- [EXERCISE DIRECTIONS]
Duplicate the records below line for line, starting at the line containing "Task: Click the entity form metadata icon" and ending at the line containing "tap(703, 331)".

- [LISTED ENTRIES]
>>>
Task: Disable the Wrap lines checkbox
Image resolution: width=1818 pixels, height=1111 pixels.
<<<
>>>
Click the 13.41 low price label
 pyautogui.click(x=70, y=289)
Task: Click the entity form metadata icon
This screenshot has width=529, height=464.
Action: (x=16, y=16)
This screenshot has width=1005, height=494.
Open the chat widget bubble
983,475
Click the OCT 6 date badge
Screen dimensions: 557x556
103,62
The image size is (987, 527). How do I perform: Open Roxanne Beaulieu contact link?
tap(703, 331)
<<<
- [THE COMPLETED TASK]
Task: Click the entity form metadata icon
This screenshot has width=529, height=464.
Action: (x=16, y=16)
This screenshot has width=1005, height=494.
Open the chat widget bubble
983,475
Click the OCT 6 date badge
Screen dimensions: 557x556
103,62
The image size is (987, 527). How do I perform: Open Roxanne Beaulieu contact link?
tap(703, 331)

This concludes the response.